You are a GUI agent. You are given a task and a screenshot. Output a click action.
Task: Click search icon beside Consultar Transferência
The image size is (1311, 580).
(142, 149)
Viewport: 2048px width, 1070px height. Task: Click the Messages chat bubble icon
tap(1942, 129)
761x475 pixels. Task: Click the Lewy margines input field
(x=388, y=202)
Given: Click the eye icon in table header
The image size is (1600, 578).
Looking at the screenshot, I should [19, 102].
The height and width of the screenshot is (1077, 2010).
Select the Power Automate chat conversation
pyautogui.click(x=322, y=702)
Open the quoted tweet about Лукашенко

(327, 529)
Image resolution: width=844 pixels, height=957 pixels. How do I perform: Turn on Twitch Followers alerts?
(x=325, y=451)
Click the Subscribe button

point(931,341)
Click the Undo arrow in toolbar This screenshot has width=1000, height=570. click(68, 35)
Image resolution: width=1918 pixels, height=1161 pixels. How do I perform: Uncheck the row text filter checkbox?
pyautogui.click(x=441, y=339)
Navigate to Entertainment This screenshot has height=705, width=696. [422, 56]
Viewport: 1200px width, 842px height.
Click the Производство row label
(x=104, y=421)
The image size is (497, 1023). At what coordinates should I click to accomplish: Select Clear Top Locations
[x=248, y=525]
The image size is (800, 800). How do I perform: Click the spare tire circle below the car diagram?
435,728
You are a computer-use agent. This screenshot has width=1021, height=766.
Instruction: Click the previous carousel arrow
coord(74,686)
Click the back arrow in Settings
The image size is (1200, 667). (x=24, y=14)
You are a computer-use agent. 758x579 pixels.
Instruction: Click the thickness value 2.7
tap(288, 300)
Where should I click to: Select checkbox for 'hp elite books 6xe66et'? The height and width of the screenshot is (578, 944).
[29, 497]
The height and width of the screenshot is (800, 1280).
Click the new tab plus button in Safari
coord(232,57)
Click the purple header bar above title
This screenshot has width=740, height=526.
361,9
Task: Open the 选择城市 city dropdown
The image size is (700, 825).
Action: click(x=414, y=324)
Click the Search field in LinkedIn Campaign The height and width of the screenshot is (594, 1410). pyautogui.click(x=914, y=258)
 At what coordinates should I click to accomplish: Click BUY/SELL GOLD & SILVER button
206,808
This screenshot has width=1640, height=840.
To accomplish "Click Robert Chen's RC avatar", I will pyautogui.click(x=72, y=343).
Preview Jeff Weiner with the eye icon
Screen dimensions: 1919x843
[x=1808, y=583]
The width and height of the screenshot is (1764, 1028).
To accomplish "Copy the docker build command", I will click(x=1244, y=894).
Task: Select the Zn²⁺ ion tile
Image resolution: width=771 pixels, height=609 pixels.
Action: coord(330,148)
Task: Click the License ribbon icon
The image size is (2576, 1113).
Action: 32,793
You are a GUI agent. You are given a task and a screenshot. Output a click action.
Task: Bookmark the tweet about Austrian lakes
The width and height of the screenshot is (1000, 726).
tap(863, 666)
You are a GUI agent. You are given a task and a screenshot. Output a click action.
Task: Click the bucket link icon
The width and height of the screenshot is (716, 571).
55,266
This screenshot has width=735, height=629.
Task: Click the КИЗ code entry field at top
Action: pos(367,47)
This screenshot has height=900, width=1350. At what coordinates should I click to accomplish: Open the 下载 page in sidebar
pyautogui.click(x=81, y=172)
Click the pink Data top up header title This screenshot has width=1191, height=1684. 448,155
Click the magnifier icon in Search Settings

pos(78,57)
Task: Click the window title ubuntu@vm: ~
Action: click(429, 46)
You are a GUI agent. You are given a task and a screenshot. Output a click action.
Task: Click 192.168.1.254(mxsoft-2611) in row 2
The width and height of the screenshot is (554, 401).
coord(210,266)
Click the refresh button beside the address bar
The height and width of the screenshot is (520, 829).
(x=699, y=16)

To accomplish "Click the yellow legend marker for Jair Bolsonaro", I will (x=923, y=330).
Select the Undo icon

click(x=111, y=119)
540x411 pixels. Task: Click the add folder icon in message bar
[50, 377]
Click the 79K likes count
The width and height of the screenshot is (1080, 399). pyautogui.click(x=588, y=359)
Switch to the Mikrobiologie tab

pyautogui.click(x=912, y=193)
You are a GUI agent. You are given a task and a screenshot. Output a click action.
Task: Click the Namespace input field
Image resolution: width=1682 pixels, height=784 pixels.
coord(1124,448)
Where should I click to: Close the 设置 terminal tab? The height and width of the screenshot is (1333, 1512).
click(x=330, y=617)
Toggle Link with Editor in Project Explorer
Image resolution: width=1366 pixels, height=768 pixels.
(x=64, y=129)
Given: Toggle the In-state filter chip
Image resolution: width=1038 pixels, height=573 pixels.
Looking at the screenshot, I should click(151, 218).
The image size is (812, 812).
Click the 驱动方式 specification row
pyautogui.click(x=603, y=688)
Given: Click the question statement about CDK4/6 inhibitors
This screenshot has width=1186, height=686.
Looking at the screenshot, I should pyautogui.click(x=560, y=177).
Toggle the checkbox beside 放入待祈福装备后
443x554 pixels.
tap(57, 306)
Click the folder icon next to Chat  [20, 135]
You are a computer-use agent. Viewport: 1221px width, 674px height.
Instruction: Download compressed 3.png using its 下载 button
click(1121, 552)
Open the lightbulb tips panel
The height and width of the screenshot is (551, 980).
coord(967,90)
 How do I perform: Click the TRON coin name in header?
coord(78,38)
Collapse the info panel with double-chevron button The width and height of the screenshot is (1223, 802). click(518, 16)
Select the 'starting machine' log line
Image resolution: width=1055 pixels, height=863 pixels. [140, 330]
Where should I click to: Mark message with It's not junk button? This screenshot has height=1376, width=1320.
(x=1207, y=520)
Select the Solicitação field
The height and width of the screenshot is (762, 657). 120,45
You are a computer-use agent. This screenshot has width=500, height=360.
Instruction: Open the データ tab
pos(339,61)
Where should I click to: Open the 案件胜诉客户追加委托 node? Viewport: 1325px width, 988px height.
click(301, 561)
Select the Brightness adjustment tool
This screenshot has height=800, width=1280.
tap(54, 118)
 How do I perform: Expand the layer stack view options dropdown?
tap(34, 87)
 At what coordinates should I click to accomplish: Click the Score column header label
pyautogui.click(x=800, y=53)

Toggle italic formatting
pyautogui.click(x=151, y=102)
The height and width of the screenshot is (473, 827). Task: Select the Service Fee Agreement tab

Exercise details
The data given before this task must be transcribed exactly and in full.

Exercise answer
You are a GUI agent. You are given a task and a screenshot. Output a click action.
Task: Click search icon beside Consultar Transferência
The image size is (1311, 580).
(142, 149)
Viewport: 2048px width, 1070px height. Task: Click the Messages chat bubble icon
tap(1942, 129)
761x475 pixels. Task: Click the Lewy margines input field
(x=388, y=202)
Given: Click the eye icon in table header
The image size is (1600, 578).
Looking at the screenshot, I should [19, 102].
The height and width of the screenshot is (1077, 2010).
Select the Power Automate chat conversation
pyautogui.click(x=322, y=702)
Open the quoted tweet about Лукашенко

(327, 529)
Image resolution: width=844 pixels, height=957 pixels. How do I perform: Turn on Twitch Followers alerts?
(x=325, y=451)
Click the Subscribe button

point(931,341)
Click the Undo arrow in toolbar This screenshot has width=1000, height=570. click(68, 35)
Image resolution: width=1918 pixels, height=1161 pixels. How do I perform: Uncheck the row text filter checkbox?
pyautogui.click(x=441, y=339)
Navigate to Entertainment This screenshot has height=705, width=696. [422, 56]
Viewport: 1200px width, 842px height.
Click the Производство row label
(x=104, y=421)
The image size is (497, 1023). At what coordinates should I click to accomplish: Select Clear Top Locations
[x=248, y=525]
The image size is (800, 800). How do I perform: Click the spare tire circle below the car diagram?
435,728
You are a computer-use agent. This screenshot has width=1021, height=766.
Instruction: Click the previous carousel arrow
coord(74,686)
Click the back arrow in Settings
The image size is (1200, 667). (x=24, y=14)
You are a computer-use agent. 758x579 pixels.
Instruction: Click the thickness value 2.7
tap(288, 300)
Where should I click to: Select checkbox for 'hp elite books 6xe66et'? The height and width of the screenshot is (578, 944).
[29, 497]
The height and width of the screenshot is (800, 1280).
Click the new tab plus button in Safari
coord(232,57)
Click the purple header bar above title
This screenshot has width=740, height=526.
361,9
Task: Open the 选择城市 city dropdown
The image size is (700, 825).
Action: click(x=414, y=324)
Click the Search field in LinkedIn Campaign The height and width of the screenshot is (594, 1410). pyautogui.click(x=914, y=258)
 At what coordinates should I click to accomplish: Click BUY/SELL GOLD & SILVER button
206,808
This screenshot has width=1640, height=840.
To accomplish "Click Robert Chen's RC avatar", I will pyautogui.click(x=72, y=343).
Preview Jeff Weiner with the eye icon
Screen dimensions: 1919x843
[x=1808, y=583]
The width and height of the screenshot is (1764, 1028).
To accomplish "Copy the docker build command", I will click(x=1244, y=894).
Task: Select the Zn²⁺ ion tile
Image resolution: width=771 pixels, height=609 pixels.
Action: coord(330,148)
Task: Click the License ribbon icon
The image size is (2576, 1113).
Action: 32,793
You are a GUI agent. You are given a task and a screenshot. Output a click action.
Task: Bookmark the tweet about Austrian lakes
The width and height of the screenshot is (1000, 726).
tap(863, 666)
You are a GUI agent. You are given a task and a screenshot. Output a click action.
Task: Click the bucket link icon
The width and height of the screenshot is (716, 571).
55,266
This screenshot has width=735, height=629.
Task: Click the КИЗ code entry field at top
Action: pos(367,47)
This screenshot has height=900, width=1350. At what coordinates should I click to accomplish: Open the 下载 page in sidebar
pyautogui.click(x=81, y=172)
Click the pink Data top up header title This screenshot has width=1191, height=1684. 448,155
Click the magnifier icon in Search Settings

pos(78,57)
Task: Click the window title ubuntu@vm: ~
Action: click(429, 46)
You are a GUI agent. You are given a task and a screenshot. Output a click action.
Task: Click 192.168.1.254(mxsoft-2611) in row 2
The width and height of the screenshot is (554, 401).
coord(210,266)
Click the refresh button beside the address bar
The height and width of the screenshot is (520, 829).
(x=699, y=16)

To accomplish "Click the yellow legend marker for Jair Bolsonaro", I will (x=923, y=330).
Select the Undo icon

click(x=111, y=119)
540x411 pixels. Task: Click the add folder icon in message bar
[50, 377]
Click the 79K likes count
The width and height of the screenshot is (1080, 399). pyautogui.click(x=588, y=359)
Switch to the Mikrobiologie tab

pyautogui.click(x=912, y=193)
You are a GUI agent. You are given a task and a screenshot. Output a click action.
Task: Click the Namespace input field
Image resolution: width=1682 pixels, height=784 pixels.
coord(1124,448)
Where should I click to: Close the 设置 terminal tab? The height and width of the screenshot is (1333, 1512).
click(x=330, y=617)
Toggle Link with Editor in Project Explorer
Image resolution: width=1366 pixels, height=768 pixels.
(x=64, y=129)
Given: Toggle the In-state filter chip
Image resolution: width=1038 pixels, height=573 pixels.
Looking at the screenshot, I should click(151, 218).
The image size is (812, 812).
Click the 驱动方式 specification row
pyautogui.click(x=603, y=688)
Given: Click the question statement about CDK4/6 inhibitors
This screenshot has width=1186, height=686.
Looking at the screenshot, I should pyautogui.click(x=560, y=177).
Toggle the checkbox beside 放入待祈福装备后
443x554 pixels.
tap(57, 306)
Click the folder icon next to Chat  [20, 135]
You are a computer-use agent. Viewport: 1221px width, 674px height.
Instruction: Download compressed 3.png using its 下载 button
click(1121, 552)
Open the lightbulb tips panel
The height and width of the screenshot is (551, 980).
coord(967,90)
 How do I perform: Click the TRON coin name in header?
coord(78,38)
Collapse the info panel with double-chevron button The width and height of the screenshot is (1223, 802). click(518, 16)
Select the 'starting machine' log line
Image resolution: width=1055 pixels, height=863 pixels. [140, 330]
Where should I click to: Mark message with It's not junk button? This screenshot has height=1376, width=1320.
(x=1207, y=520)
Select the Solicitação field
The height and width of the screenshot is (762, 657). 120,45
You are a computer-use agent. This screenshot has width=500, height=360.
Instruction: Open the データ tab
pos(339,61)
Where should I click to: Open the 案件胜诉客户追加委托 node? Viewport: 1325px width, 988px height.
click(301, 561)
Select the Brightness adjustment tool
This screenshot has height=800, width=1280.
tap(54, 118)
 How do I perform: Expand the layer stack view options dropdown?
tap(34, 87)
 At what coordinates should I click to accomplish: Click the Score column header label
pyautogui.click(x=800, y=53)

Toggle italic formatting
pyautogui.click(x=151, y=102)
The height and width of the screenshot is (473, 827). Task: Select the Service Fee Agreement tab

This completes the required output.